# SOURCE EXCERPT:
* begin *
John Ahn Scientists don't really claim what they say is incontrovertibly true...
May 29 at 12:02pm · Like
Matt James One confusing point is the idea of valid cognition or pramanas. For some traditions, especially Tibetan ones, a valid belief (and it is belief in my mind, as opposed to direct experience) is based on the "testimony of a reliable witness." This is the same authority Vedanta appeals to regarding the Vedas. So who's reliable witness is more reliable?
On the other hand, this type of teaching can really resonate with some people. Accordingly, who's to say that it is not a valid expression of the dharma?
May 29 at 12:02pm · Like
Soh Yes Matt, I was about to write about that..
May 29 at 12:03pm · Like
Soh Stephen Metcalf:
" The first would be that in order to state this as truth, one would have to have a direct experience of this themselves which is basically inconceivable. The only other way to state this with an attempt at authority, would be the trusting of a teacher or another being, but the same criteria would be applied to them: have they experienced this directly? Who did they get the information from? Who is the one that is actually experienced this reality in order to present it as true?"
It is not that things such as rebirth cannot be directly experienced - it can, but first you have to attain the fourth jhana or similar or higher states of samadhi in order to recall them. If you haven't then well, in order to practice based on right view (in which karma and rebirth is part of it as the Buddha taught), we should infer and accept its presence. How? From the accounts of trustworthy people.
* end *
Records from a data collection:
* begin *
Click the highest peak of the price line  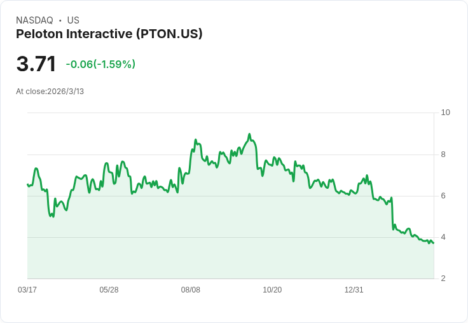[249, 134]
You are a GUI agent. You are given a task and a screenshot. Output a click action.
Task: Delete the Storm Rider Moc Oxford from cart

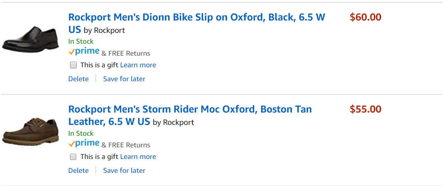point(78,171)
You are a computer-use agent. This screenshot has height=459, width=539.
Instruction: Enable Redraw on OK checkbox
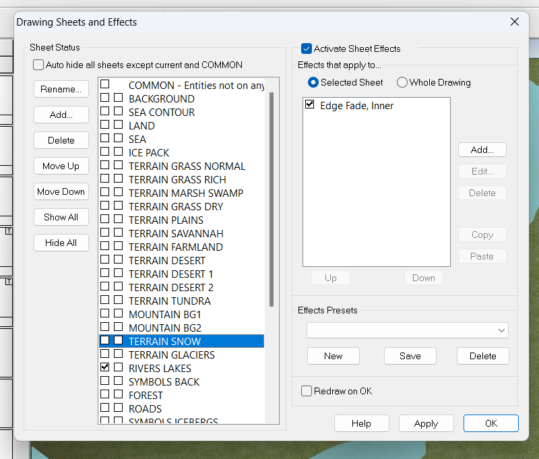coord(307,391)
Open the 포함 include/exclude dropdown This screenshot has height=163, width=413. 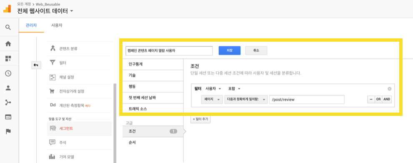234,88
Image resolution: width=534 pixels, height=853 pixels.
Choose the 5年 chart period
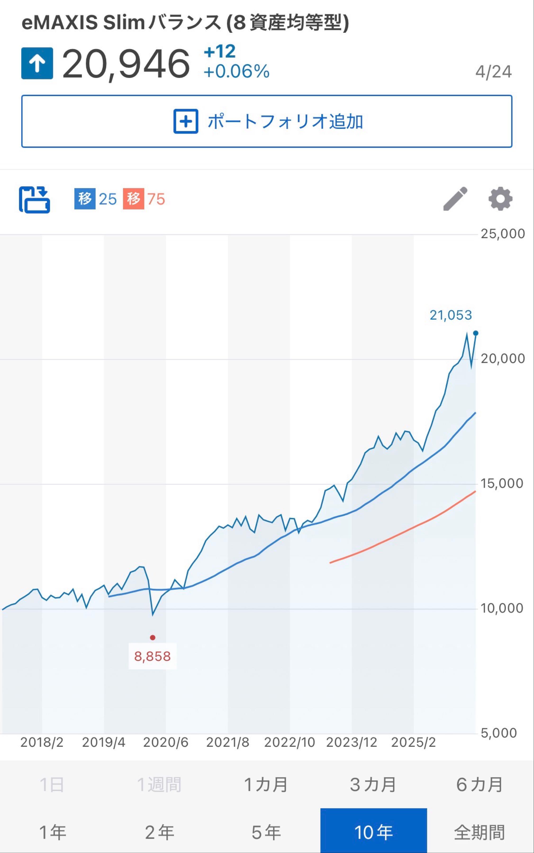(x=266, y=832)
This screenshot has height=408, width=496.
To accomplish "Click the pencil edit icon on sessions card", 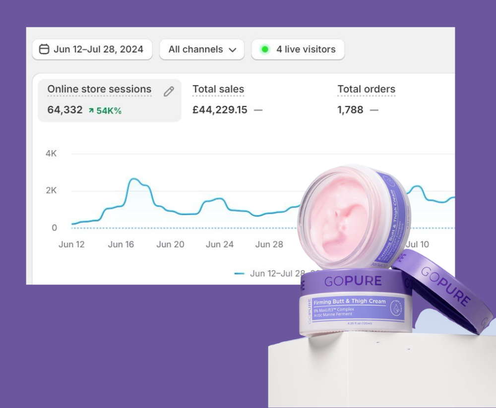I will tap(169, 91).
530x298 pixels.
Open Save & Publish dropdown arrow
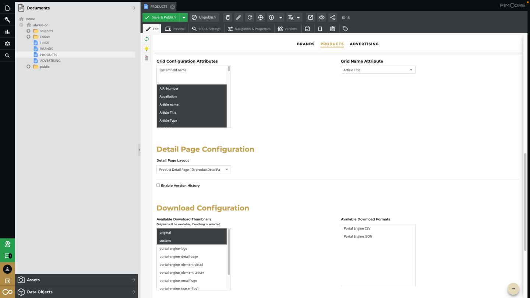coord(184,17)
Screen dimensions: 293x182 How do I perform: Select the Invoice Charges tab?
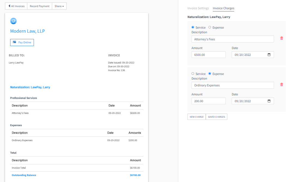point(223,8)
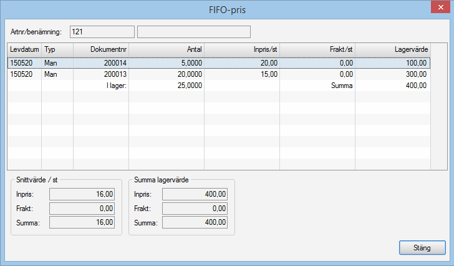Click the Dokumentnr column header

coord(101,48)
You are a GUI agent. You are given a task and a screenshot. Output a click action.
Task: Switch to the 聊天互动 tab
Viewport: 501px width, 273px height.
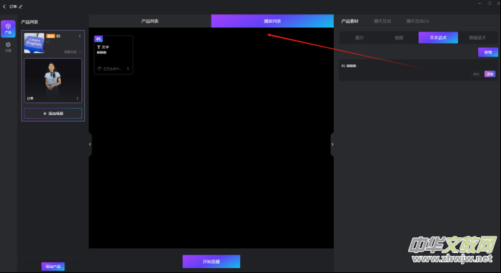pyautogui.click(x=382, y=21)
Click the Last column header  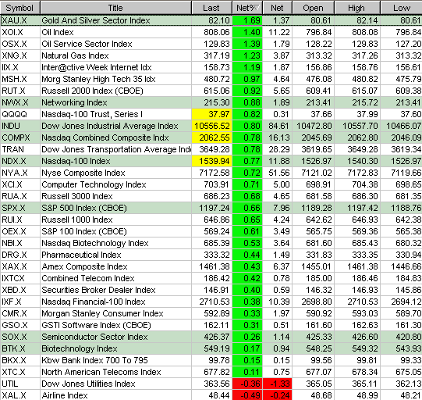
* end *
# GIVEN TASK 1:
Answer these questions from the comment thread.
(a) According to Matt James, what is a valid belief based on in some traditions, especially Tibetan ones?
(b) Regarding what does Vedanta appeal to that same authority?
(c) According to Soh, what must one attain in order to recall things such as rebirth?
# GIVEN TASK 2:
Reproduce a passage of the comment thread word for word. Begin at the words "John Ahn Scientists" and stop after "is more reliable?".

# OUTPUT 1:
(a) The "testimony of a reliable witness."
(b) The Vedas.
(c) The fourth jhana or similar or higher states of samadhi.

# OUTPUT 2:
John Ahn Scientists don't really claim what they say is incontrovertibly true...
May 29 at 12:02pm · Like
Matt James One confusing point is the idea of valid cognition or pramanas. For some traditions, especially Tibetan ones, a valid belief (and it is belief in my mind, as opposed to direct experience) is based on the "testimony of a reliable witness." This is the same authority Vedanta appeals to regarding the Vedas. So who's reliable witness is more reliable?